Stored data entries

■ ■ ■ ■ ■

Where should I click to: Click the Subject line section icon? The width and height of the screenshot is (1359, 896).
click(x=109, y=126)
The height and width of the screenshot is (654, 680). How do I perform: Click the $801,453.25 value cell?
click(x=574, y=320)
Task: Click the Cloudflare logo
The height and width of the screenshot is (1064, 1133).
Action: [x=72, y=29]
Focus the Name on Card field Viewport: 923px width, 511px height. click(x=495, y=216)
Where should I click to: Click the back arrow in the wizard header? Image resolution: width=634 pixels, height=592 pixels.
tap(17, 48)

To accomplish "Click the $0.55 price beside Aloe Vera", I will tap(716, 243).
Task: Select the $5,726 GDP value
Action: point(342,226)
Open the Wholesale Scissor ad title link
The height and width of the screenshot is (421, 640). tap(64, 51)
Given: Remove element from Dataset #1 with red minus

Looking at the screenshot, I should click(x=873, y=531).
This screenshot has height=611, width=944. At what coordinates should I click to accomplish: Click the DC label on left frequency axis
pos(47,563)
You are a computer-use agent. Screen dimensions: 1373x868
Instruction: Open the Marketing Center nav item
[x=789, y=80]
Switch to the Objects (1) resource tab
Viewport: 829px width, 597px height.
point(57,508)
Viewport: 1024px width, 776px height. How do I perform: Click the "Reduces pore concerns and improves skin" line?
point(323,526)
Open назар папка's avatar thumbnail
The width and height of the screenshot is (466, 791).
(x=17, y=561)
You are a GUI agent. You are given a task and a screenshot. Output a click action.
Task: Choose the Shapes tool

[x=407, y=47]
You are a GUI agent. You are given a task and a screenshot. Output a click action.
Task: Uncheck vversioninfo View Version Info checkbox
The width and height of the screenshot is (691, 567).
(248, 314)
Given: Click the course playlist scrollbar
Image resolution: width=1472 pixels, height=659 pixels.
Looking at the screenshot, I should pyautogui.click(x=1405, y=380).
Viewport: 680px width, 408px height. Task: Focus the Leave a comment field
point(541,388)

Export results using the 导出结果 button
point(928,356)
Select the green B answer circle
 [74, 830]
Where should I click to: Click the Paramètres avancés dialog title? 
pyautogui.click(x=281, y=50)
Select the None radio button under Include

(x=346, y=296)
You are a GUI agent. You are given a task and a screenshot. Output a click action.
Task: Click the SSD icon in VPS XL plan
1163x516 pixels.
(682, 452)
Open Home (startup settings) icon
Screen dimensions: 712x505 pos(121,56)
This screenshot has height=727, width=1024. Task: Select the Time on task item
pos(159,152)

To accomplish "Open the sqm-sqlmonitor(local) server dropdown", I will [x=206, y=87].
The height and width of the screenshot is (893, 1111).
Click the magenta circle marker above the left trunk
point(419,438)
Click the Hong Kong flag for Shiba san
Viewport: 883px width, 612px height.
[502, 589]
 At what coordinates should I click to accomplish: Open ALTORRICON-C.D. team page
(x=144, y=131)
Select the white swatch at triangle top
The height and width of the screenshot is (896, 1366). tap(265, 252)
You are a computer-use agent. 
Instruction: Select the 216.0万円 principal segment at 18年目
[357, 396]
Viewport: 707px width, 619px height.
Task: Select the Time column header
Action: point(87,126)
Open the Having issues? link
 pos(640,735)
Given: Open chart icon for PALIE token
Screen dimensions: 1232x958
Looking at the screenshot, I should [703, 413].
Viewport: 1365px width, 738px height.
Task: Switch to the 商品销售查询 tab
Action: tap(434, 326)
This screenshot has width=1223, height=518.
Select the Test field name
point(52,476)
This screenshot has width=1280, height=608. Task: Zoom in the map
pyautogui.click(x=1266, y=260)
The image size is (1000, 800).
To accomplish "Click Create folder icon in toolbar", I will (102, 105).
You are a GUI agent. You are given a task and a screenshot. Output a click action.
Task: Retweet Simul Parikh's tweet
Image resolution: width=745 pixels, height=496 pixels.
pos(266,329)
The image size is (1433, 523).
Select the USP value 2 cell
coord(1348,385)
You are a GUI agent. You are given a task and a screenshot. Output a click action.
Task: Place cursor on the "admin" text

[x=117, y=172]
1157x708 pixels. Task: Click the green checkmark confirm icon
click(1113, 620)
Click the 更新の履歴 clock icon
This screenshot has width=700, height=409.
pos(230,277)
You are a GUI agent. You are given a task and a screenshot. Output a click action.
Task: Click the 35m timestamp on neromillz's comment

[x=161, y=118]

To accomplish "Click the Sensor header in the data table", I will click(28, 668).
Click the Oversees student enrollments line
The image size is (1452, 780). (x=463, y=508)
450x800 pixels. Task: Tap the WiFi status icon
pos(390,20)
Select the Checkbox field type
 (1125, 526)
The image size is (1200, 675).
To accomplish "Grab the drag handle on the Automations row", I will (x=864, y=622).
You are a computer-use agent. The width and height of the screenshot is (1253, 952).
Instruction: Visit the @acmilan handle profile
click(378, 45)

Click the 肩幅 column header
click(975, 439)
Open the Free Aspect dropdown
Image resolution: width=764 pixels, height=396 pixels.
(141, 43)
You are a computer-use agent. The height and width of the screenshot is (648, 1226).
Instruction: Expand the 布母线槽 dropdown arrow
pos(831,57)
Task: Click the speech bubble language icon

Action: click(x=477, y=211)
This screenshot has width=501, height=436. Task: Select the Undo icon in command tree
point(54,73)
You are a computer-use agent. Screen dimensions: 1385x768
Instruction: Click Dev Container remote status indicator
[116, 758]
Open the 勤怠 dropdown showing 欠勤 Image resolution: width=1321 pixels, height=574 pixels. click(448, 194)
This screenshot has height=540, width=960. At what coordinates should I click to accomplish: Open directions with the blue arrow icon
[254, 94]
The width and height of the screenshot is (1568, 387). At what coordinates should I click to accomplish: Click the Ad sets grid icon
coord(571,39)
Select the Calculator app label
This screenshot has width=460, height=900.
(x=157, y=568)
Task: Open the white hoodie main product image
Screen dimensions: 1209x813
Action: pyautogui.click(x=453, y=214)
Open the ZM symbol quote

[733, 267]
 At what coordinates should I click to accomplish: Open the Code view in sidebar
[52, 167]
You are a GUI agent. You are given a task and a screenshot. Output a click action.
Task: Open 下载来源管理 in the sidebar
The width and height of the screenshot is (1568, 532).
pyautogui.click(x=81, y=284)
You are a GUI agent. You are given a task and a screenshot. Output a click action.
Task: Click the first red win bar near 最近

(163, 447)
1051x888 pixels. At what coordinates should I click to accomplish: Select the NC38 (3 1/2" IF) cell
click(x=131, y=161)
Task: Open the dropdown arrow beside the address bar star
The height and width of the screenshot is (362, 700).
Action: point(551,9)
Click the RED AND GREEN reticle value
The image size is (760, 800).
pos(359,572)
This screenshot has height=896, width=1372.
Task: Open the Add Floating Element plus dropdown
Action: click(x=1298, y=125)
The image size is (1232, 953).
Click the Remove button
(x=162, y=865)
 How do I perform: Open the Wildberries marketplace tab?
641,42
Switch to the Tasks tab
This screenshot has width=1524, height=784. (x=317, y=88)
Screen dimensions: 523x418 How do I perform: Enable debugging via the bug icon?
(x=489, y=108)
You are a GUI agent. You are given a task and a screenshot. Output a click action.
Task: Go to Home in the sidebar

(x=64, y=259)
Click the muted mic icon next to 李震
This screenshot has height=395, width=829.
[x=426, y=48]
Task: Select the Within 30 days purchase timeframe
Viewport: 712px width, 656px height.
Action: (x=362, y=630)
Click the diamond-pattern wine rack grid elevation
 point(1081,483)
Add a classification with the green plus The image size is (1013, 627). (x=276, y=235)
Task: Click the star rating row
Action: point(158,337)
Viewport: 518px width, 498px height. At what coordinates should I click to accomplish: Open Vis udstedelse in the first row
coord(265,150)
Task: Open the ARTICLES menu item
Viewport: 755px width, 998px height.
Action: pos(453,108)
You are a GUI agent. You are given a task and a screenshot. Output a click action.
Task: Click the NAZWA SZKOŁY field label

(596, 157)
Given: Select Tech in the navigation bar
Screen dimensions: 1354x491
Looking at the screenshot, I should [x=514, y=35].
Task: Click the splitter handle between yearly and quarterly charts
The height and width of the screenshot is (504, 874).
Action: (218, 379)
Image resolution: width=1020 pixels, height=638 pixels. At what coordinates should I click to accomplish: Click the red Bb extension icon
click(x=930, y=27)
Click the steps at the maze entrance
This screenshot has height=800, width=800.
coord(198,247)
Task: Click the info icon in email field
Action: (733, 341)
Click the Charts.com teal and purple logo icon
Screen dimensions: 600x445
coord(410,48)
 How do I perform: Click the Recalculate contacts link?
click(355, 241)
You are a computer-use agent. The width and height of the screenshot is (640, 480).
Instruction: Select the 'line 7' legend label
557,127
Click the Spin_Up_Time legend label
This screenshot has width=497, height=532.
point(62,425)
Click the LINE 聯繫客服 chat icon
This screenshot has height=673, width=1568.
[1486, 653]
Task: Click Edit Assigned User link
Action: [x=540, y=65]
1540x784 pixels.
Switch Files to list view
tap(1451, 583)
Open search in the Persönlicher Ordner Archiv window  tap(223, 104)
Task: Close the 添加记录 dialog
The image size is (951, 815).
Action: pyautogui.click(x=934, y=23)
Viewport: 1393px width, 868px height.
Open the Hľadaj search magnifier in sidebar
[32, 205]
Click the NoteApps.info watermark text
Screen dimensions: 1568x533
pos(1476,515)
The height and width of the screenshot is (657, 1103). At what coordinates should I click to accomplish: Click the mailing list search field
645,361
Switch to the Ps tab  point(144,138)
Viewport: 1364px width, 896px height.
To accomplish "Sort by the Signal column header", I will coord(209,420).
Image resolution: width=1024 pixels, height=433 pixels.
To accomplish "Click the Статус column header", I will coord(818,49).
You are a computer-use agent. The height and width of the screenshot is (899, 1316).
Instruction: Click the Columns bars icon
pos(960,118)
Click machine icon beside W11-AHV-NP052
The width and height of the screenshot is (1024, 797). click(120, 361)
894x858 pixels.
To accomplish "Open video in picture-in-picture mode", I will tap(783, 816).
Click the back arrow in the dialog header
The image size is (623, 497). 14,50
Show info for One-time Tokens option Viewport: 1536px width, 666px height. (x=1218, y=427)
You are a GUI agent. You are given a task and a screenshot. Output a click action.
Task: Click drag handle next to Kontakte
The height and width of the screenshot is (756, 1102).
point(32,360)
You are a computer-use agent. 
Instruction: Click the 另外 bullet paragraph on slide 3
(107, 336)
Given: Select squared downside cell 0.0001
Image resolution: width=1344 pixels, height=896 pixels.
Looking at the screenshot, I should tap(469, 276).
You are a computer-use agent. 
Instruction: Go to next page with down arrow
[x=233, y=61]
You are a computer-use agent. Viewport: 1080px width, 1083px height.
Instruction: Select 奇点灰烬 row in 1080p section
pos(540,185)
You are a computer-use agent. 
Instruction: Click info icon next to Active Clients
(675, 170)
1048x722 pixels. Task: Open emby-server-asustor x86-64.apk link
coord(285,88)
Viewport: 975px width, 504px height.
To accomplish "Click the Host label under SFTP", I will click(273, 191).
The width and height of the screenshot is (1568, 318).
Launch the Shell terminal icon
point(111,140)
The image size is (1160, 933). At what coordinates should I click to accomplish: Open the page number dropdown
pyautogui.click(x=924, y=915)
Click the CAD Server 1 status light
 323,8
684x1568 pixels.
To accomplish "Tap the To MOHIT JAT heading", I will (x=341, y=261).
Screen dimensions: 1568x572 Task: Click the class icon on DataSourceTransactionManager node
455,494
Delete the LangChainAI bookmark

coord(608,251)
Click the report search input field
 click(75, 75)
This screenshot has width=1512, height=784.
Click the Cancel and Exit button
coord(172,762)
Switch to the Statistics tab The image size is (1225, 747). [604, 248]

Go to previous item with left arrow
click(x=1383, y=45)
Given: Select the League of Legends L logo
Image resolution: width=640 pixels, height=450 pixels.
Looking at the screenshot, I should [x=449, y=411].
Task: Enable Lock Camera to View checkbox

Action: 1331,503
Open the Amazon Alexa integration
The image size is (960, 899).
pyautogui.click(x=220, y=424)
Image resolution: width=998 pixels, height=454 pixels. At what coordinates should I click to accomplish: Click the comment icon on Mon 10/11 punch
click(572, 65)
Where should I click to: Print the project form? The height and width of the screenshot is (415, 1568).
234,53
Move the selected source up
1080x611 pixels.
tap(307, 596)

■ ■ ■ ■ ■

List every line in the records above that contains the word "computer".

You are a computer-use agent. Screen dimensions: 1373x868
You are a computer-use agent. 
You are a computer-use agent. The width and height of the screenshot is (1253, 952).
You are a computer-use agent. The height and width of the screenshot is (648, 1226).
You are a computer-use agent. Screen dimensions: 1385x768
You are a computer-use agent. The width and height of the screenshot is (640, 480).
You are a computer-use agent. The height and width of the screenshot is (899, 1316).
You are a computer-use agent. 
You are a computer-use agent. 
You are a computer-use agent. Viewport: 1080px width, 1083px height.
You are a computer-use agent. 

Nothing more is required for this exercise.